WHAT TO WORK ON: Return the following lines and nothing else: the one holding "Shop (1494, 127)" and all those after it in the records below, unchanged, minus any pictures.

Screenshot grounding data
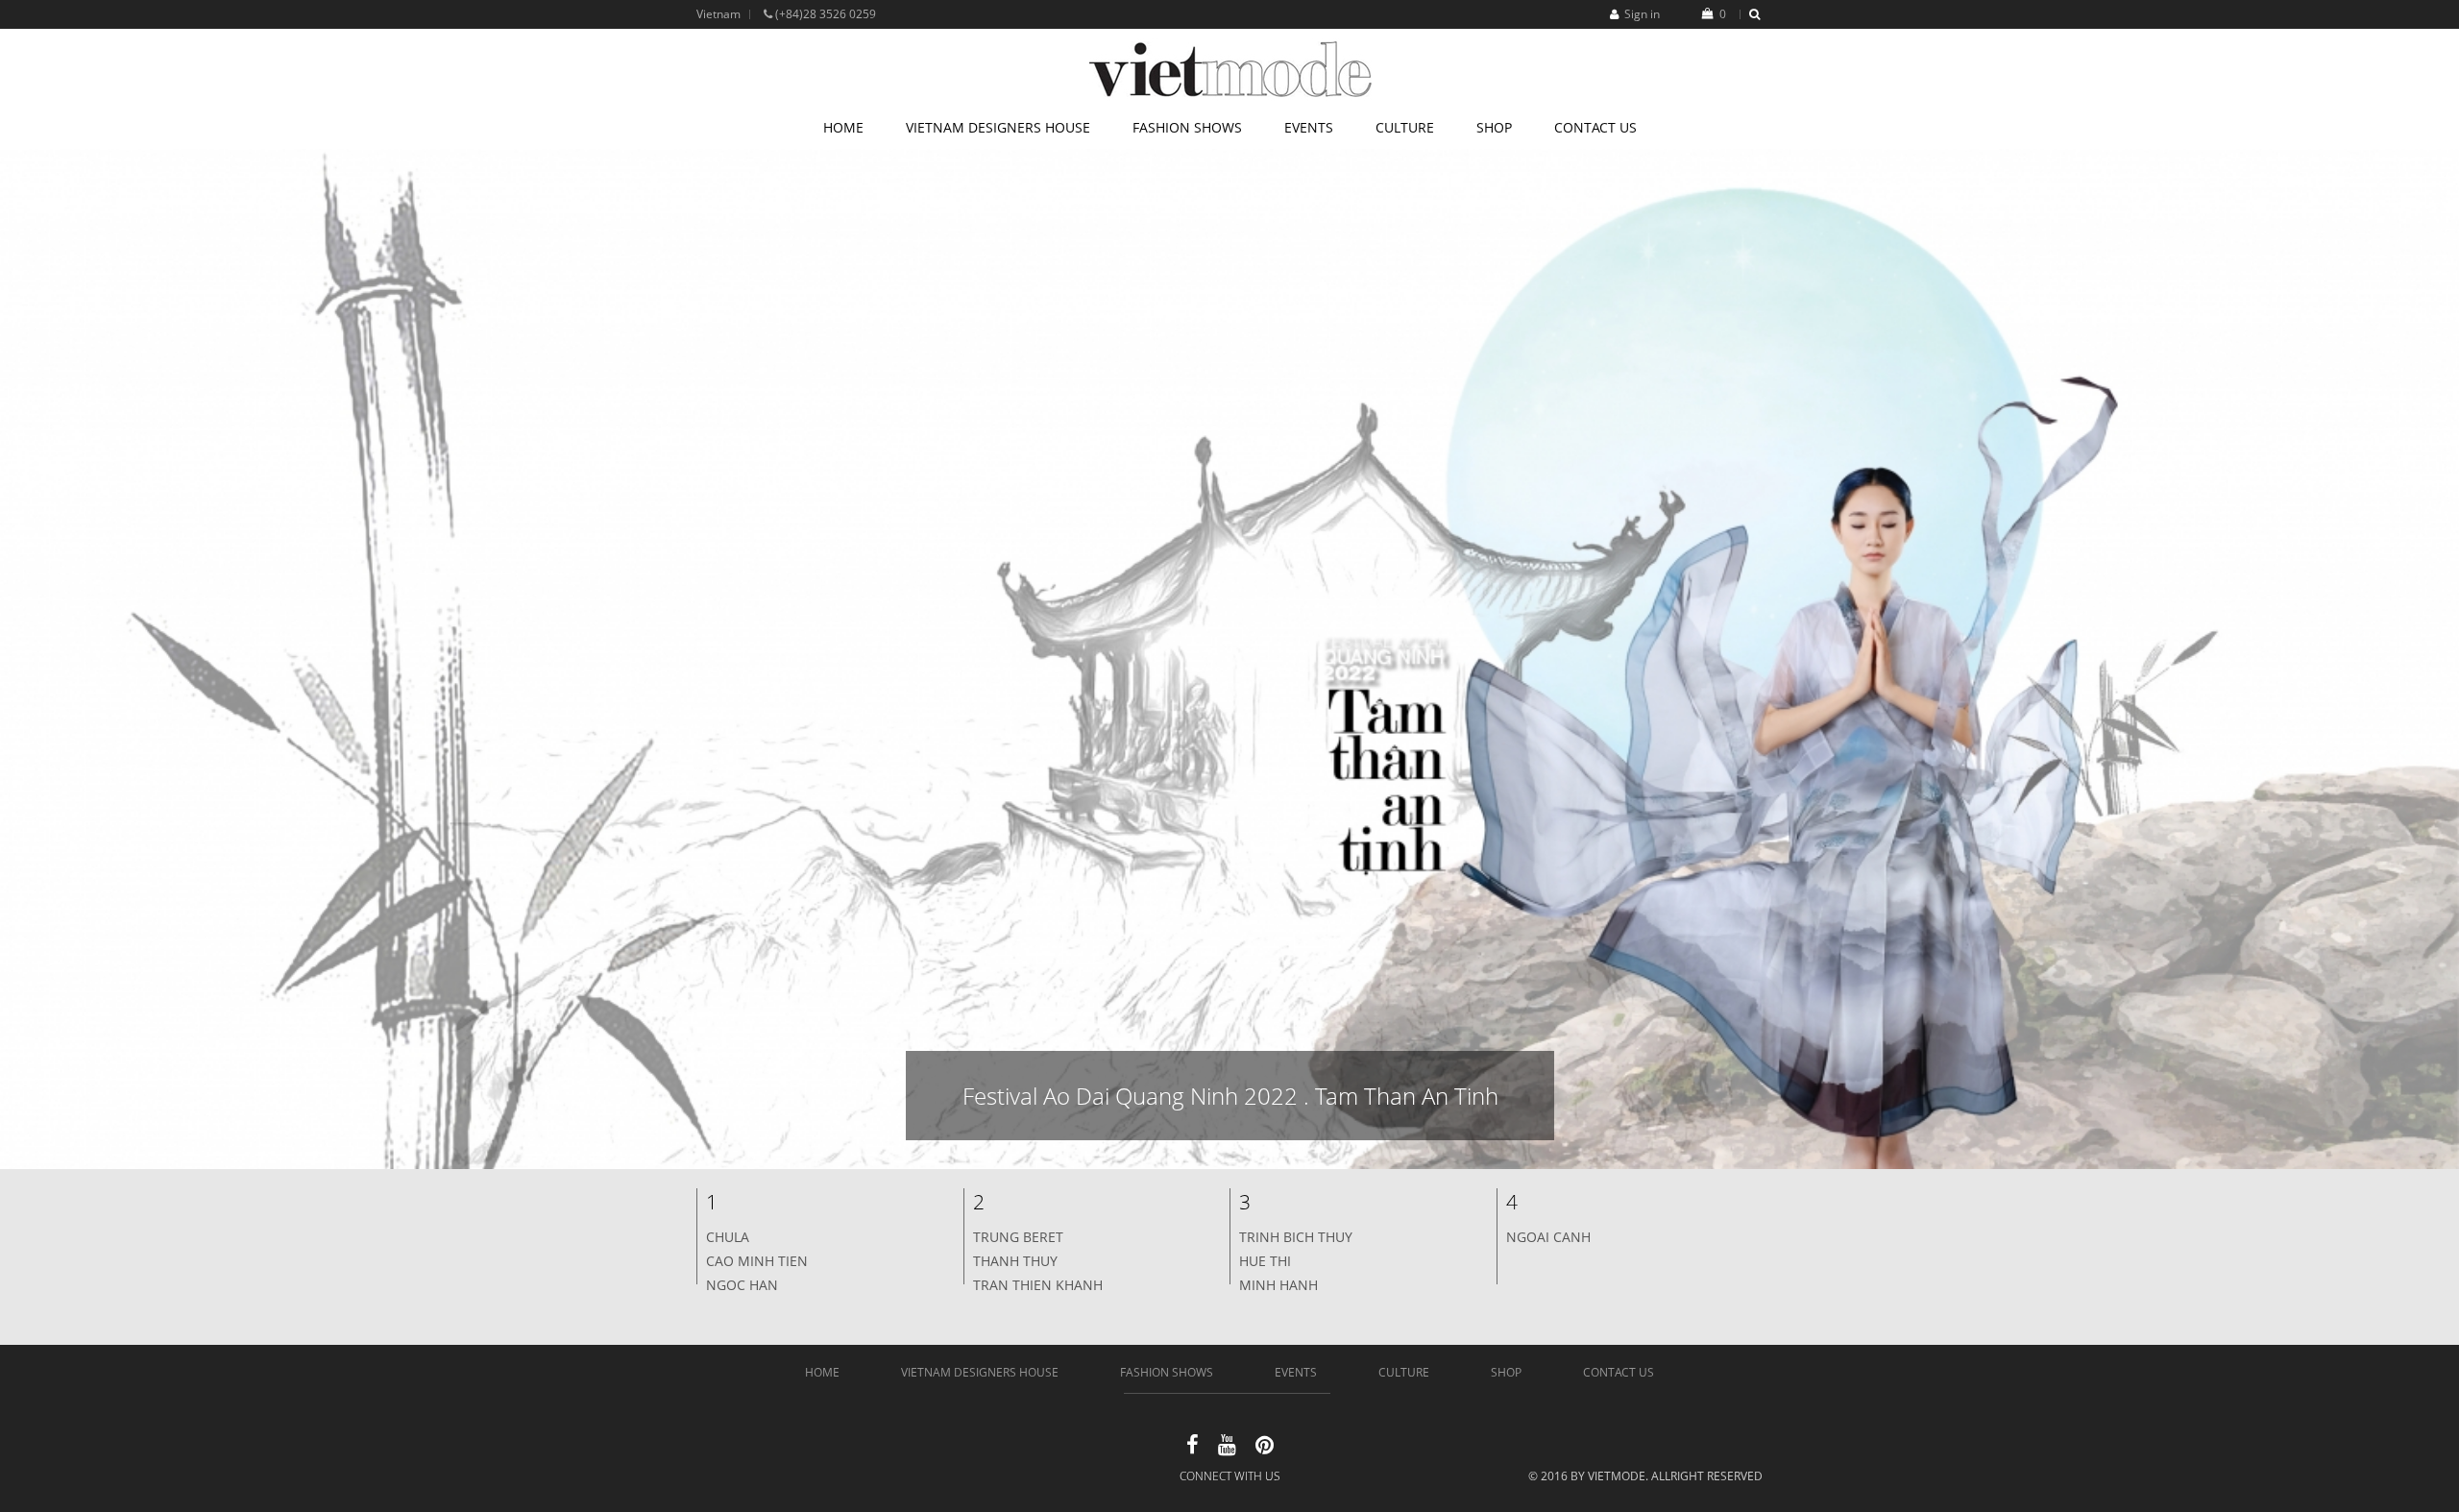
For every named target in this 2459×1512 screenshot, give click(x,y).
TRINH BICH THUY (1295, 1237)
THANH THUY (1015, 1261)
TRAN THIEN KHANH (1038, 1285)
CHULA (727, 1237)
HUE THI (1265, 1261)
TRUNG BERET (1018, 1237)
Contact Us (1595, 127)
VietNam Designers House (998, 127)
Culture (1405, 127)
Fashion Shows (1187, 127)
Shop (1494, 127)
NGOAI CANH (1548, 1237)
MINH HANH (1278, 1285)
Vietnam (718, 14)
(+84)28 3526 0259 (824, 14)
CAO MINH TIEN (757, 1261)
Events (1308, 127)
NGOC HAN (742, 1285)
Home (843, 127)
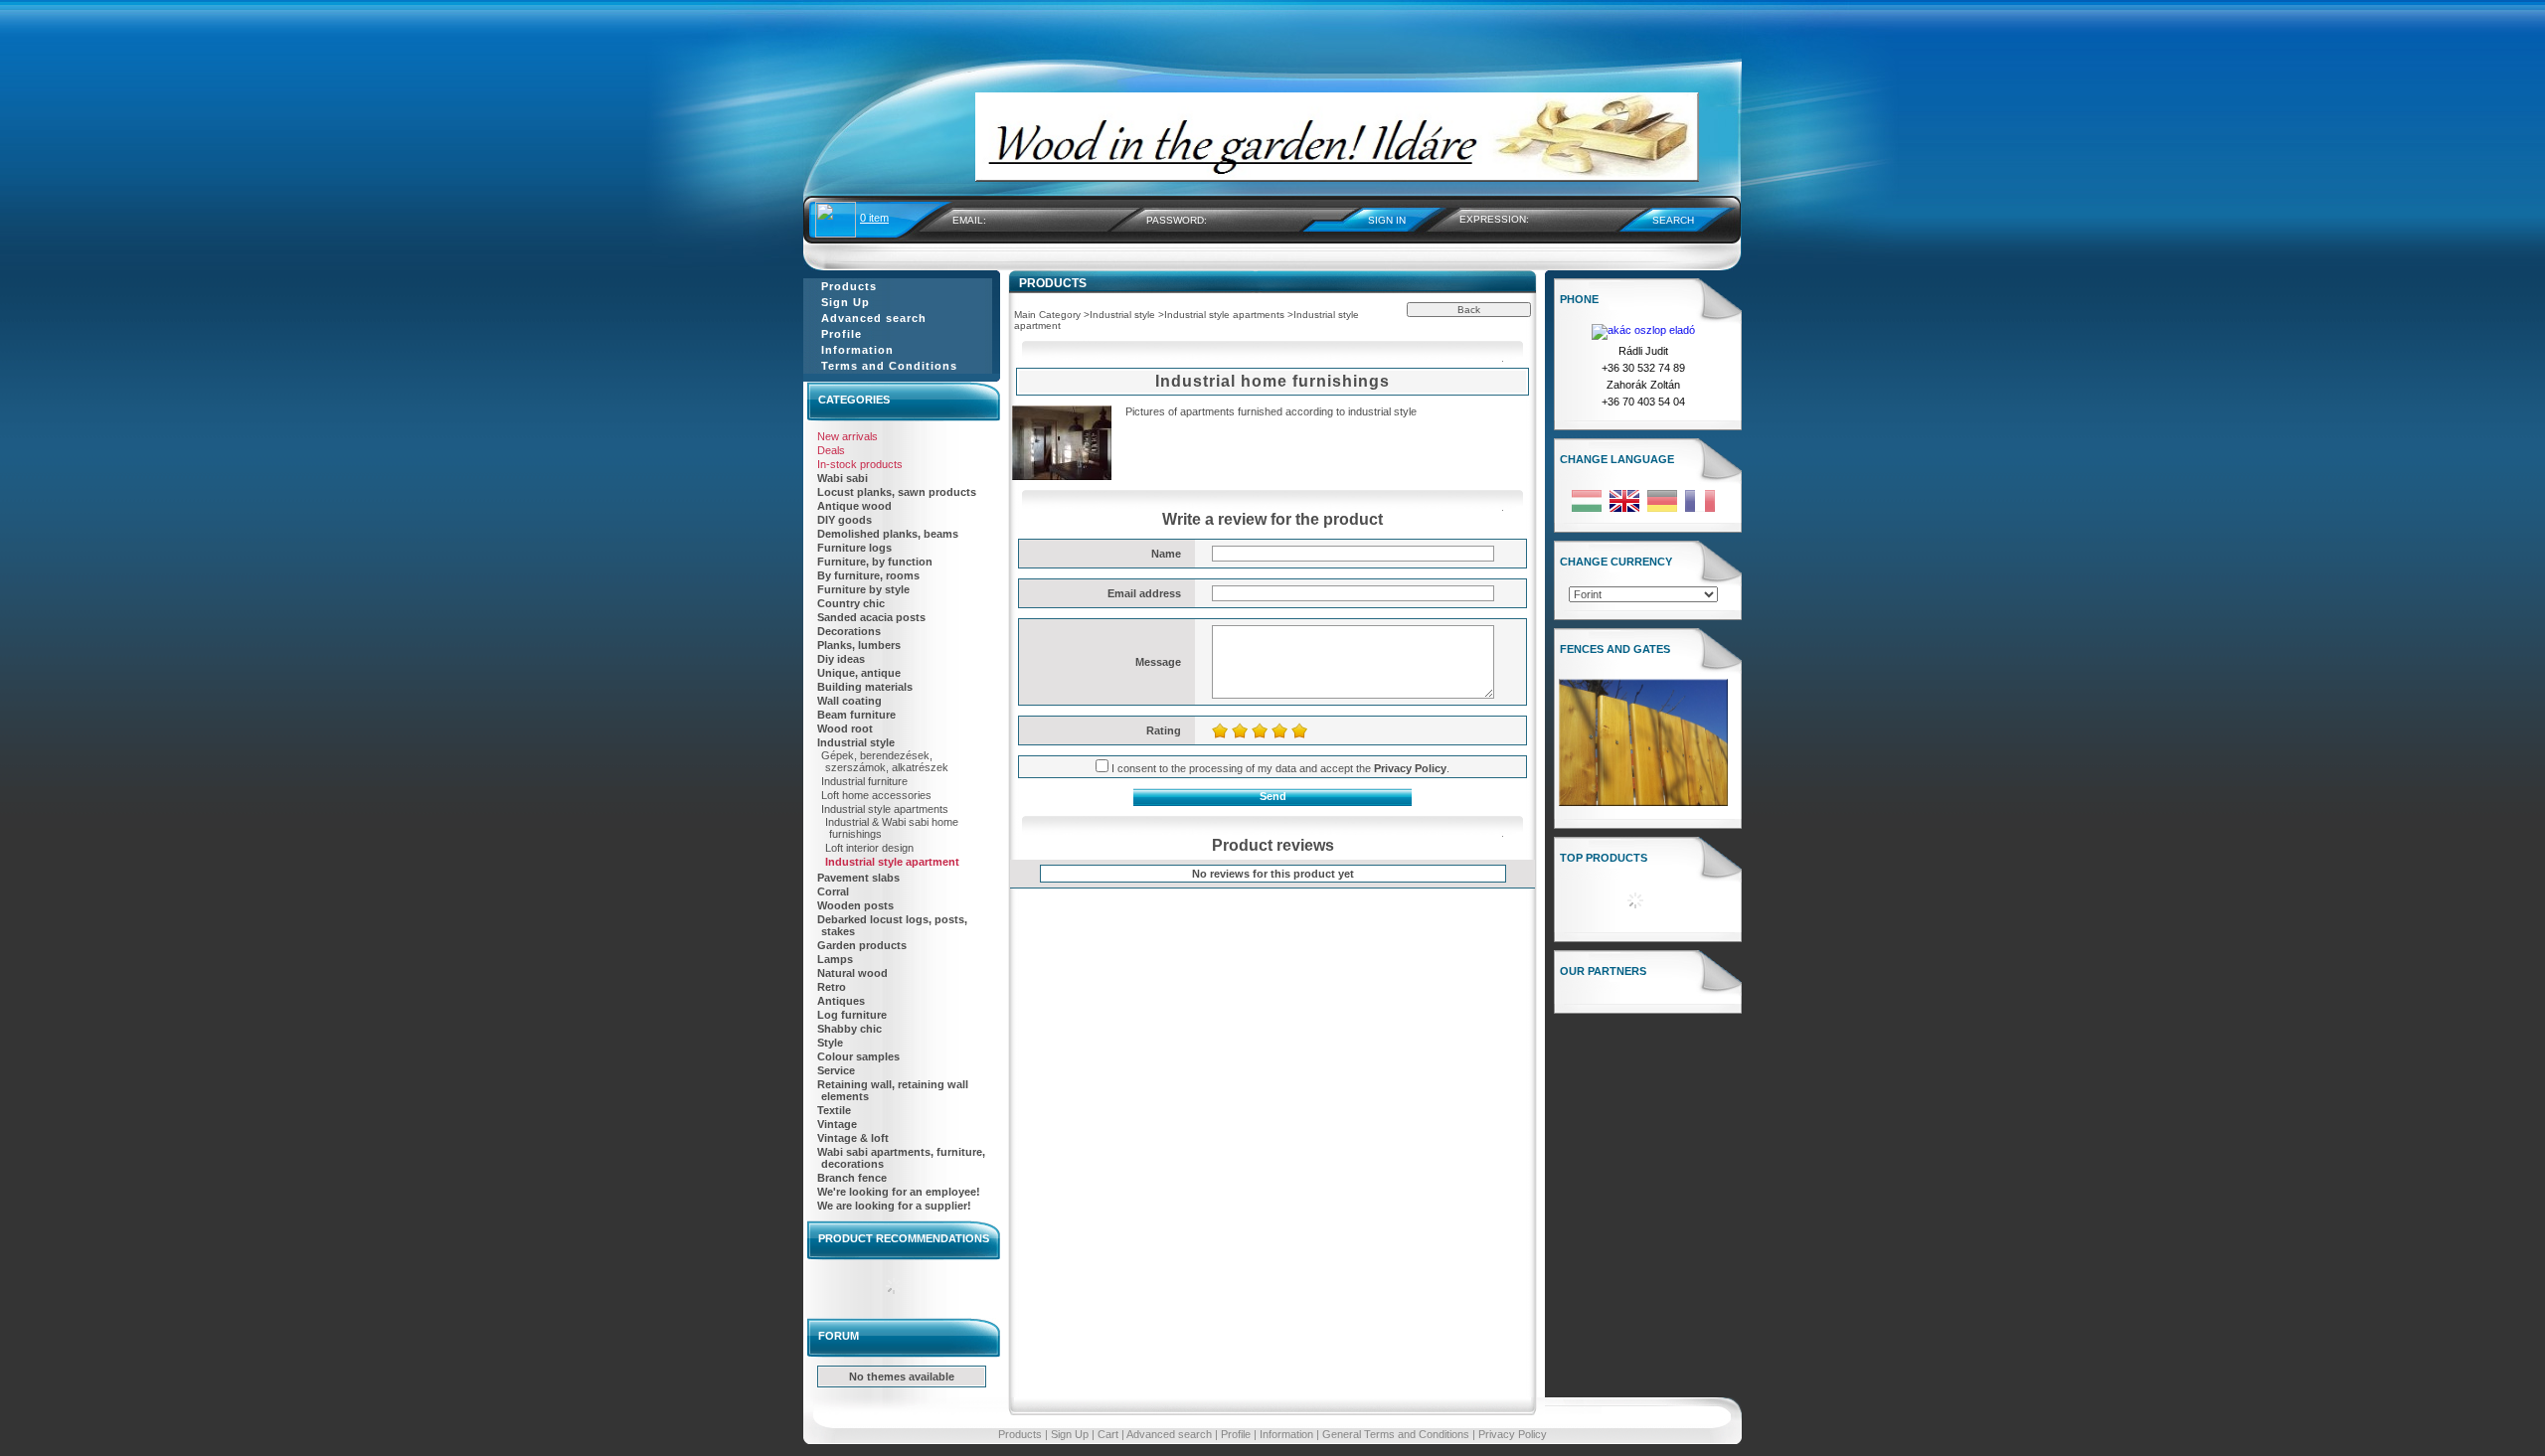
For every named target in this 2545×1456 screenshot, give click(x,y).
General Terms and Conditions (1395, 1434)
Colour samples (858, 1056)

TASK RESULT:
Shop (1494, 127)
NGOAI CANH (1548, 1237)
MINH HANH (1278, 1285)
Vietnam (718, 14)
(+84)28 3526 0259 (824, 14)
CAO MINH TIEN (757, 1261)
Events (1308, 127)
NGOC HAN (742, 1285)
Home (843, 127)
For every named target in this 2545×1456 screenshot, give click(x,y).
General Terms and Conditions (1395, 1434)
Colour samples (858, 1056)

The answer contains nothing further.